• [EXPLORE THE MATERIAL]:
**a.** Rewrite the AIDA README passage from "Details of data" up to and including "about the program).", substituting "reports" for "accounts".
**b.** Write the next part of the AIDA README passage, picking up after its final sentence.

• [PASSAGE FOR REVIEW]:
-------------------------
Details of data volumes for each language and media type are provided
in section 3 of this README.

The AIDA (Active Interpretations of Disparate Alternatives) Program is
designed to support development of technology that can assist in
cultivating and maintaining understanding of events when there are
conflicting accounts of what happened (e.g. who did what to whom
and/or where and when events occurred).  AIDA systems must extract
entities, events, and relations from individual multimedia documents,
aggregate that information across documents and languages, and produce
multiple knowledge graph hypotheses that characterize the conflicting
accounts that are present in the corpus (see
https://www.darpa.mil/program/active-interpretation-of-disparate-alternatives
for more information about the program).

Each phase of the AIDA program focused on a different scenario, or
broad topic area. The scenario for Phase 2 was the socioeconomic and
political crisis in Venezuela since 2010. In addition, each scenario
had a set of specific subtopics within the scenario that were
designated as either "practice topics" (released as for use in system
development) or "evaluation topics" (reserved for use in the AIDA
program evaluations for each phase).
-------------------------
• [Collected data]:
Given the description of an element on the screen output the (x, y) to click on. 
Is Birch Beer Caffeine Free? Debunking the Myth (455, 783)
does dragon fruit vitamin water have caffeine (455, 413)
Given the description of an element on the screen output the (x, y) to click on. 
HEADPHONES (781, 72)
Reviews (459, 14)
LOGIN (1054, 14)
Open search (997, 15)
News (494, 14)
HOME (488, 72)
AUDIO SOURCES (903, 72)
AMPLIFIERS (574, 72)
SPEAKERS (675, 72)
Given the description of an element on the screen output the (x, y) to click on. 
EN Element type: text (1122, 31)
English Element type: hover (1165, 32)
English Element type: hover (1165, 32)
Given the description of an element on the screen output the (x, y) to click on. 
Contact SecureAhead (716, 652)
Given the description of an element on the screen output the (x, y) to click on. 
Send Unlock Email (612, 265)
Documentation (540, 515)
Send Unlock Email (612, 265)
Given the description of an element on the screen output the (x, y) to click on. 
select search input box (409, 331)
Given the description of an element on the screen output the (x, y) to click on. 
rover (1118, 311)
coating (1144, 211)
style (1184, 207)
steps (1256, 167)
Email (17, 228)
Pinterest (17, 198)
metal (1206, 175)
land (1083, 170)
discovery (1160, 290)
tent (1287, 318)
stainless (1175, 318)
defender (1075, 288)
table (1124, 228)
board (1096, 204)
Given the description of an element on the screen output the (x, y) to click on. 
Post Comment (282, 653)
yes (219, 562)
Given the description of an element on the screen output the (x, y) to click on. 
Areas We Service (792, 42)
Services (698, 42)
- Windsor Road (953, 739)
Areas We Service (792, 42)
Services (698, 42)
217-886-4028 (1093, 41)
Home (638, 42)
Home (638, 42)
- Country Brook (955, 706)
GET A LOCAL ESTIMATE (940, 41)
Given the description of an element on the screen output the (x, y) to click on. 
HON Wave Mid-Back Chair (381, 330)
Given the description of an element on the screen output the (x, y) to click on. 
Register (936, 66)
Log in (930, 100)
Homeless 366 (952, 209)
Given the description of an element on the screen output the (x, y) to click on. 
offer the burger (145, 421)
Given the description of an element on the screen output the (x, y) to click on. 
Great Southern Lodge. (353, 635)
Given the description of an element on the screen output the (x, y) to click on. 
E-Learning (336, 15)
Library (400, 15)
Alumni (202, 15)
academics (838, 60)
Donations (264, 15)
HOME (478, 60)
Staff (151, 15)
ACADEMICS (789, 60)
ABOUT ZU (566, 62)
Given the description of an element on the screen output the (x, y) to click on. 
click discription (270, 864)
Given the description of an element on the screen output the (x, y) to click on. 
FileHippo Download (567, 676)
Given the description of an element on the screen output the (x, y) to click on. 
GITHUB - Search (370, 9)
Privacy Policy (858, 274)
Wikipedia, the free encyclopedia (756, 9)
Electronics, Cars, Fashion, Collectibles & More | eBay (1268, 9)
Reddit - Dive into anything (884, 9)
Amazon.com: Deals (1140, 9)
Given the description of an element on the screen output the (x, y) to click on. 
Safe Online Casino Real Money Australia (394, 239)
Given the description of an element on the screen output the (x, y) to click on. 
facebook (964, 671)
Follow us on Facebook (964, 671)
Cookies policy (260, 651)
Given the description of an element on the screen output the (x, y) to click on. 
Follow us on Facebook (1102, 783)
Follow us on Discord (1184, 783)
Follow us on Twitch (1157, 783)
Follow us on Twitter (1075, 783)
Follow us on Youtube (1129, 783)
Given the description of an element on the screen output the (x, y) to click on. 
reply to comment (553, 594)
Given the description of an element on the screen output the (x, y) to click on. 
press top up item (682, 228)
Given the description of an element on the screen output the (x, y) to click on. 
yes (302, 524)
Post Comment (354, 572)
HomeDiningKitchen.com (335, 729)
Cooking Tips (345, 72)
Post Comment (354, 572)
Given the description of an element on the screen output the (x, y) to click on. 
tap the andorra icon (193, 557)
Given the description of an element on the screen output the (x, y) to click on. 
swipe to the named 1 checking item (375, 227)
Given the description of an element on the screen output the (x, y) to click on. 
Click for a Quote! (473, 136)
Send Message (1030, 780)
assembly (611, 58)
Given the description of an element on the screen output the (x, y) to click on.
-------------------------
• [PER-TASK ANSWERS]:
**a.**
Details of data volumes for each language and media type are provided
in section 3 of this README.

The AIDA (Active Interpretations of Disparate Alternatives) Program is
designed to support development of technology that can assist in
cultivating and maintaining understanding of events when there are
conflicting reports of what happened (e.g. who did what to whom
and/or where and when events occurred).  AIDA systems must extract
entities, events, and relations from individual multimedia documents,
aggregate that information across documents and languages, and produce
multiple knowledge graph hypotheses that characterize the conflicting
reports that are present in the corpus (see
https://www.darpa.mil/program/active-interpretation-of-disparate-alternatives
for more information about the program).

**b.**
Data collection for this program included both topic-focused data
(containing information about specific subtopics of interest within
the larger scenario) as well as background data (a large volume of
data in the target languages and media types with no topic focus or
requirements). This corpus comprises the full set of topic-focused
documents for the practice topics within the Phase 2 Venezuela
scenario.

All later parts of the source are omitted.